The EU promotes the classification of oils according to rigorous parameters, in order to safeguard the high value of olive oil, preventing its mixing with less commercially valuable oils, such as sesame and sunflower seed oils. This is aimed at protecting the consumer from counterfeit products.
“Virgin oil” is any oil that has not been subjected to any extraction process other than that the strictly mechanical, without the use of solvents or other chemical manipulations, and which has not been mixed with other oils. In order to deserve the name of “extra-virgin“, the oil must be completely free from defects in the tasting and fully meet the chemical and physical parameters of which one of the most important is the degree of free acidity (expressed as the weight percentage of oleic acid).
Names And Definitions Of Olive Oils
Virgin olive oils
Oils obtained from the fruit of the olive tree solely by mechanical or other physical means under particular thermal conditions that do not lead to alterations in the oil, which have not undergone any treatment other than washing, decantation, centrifugation or filtration, to the exclusion of oils obtained using solvents or by re-esterification process and any mixture with oils of other kinds.

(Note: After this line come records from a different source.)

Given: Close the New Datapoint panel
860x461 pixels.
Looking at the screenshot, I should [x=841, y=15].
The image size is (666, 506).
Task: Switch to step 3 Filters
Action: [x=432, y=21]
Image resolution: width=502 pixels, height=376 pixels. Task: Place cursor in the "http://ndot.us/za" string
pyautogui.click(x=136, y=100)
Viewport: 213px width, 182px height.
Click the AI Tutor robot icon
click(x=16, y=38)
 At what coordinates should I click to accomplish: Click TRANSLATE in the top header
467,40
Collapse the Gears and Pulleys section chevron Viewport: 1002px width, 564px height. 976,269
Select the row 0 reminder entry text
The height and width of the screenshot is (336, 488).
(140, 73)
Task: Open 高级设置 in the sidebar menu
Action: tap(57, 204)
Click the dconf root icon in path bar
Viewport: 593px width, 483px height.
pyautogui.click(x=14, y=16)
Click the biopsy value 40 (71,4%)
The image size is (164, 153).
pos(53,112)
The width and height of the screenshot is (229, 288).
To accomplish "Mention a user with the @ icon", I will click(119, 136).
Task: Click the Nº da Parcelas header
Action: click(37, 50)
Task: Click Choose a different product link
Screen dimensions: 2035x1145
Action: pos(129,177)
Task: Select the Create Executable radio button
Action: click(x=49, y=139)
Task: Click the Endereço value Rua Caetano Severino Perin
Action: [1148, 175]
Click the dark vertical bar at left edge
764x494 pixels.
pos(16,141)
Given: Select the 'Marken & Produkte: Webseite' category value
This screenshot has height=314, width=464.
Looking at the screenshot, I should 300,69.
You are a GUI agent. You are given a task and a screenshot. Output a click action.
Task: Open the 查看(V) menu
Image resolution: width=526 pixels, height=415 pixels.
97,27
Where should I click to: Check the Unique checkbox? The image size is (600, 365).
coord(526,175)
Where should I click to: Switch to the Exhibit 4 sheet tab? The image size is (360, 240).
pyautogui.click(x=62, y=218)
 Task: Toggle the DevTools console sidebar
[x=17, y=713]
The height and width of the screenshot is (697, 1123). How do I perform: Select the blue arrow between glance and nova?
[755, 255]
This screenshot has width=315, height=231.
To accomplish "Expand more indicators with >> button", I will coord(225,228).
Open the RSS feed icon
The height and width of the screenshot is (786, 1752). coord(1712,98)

Virgin olive oils are classified and described as follows:
- Extra-virgin olive oil: virgin olive oil of an absolutely perfect taste, whose acidity expressed in oleic acid may not exceed 0.8 g per 100 g;
- Virgin olive oil (the term may be used in production and wholesale trade): virgin olive oil of perfect taste, whose acidity expressed in oleic acid can not exceed 2 g per 100 g;
Lampante olive oil
Virgin olive oil with a free acidity (in terms of oleic acid) greater than 2 g per 100 g, and/or with other characteristics which comply with those laid down for this category.